## Assignment
Output the records exactly, with no line skipped.

----

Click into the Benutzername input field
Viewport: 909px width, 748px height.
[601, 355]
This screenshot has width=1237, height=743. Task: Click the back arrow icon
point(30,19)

----

## Answer below
Click into the Benutzername input field
Viewport: 909px width, 748px height.
[601, 355]
This screenshot has width=1237, height=743. Task: Click the back arrow icon
point(30,19)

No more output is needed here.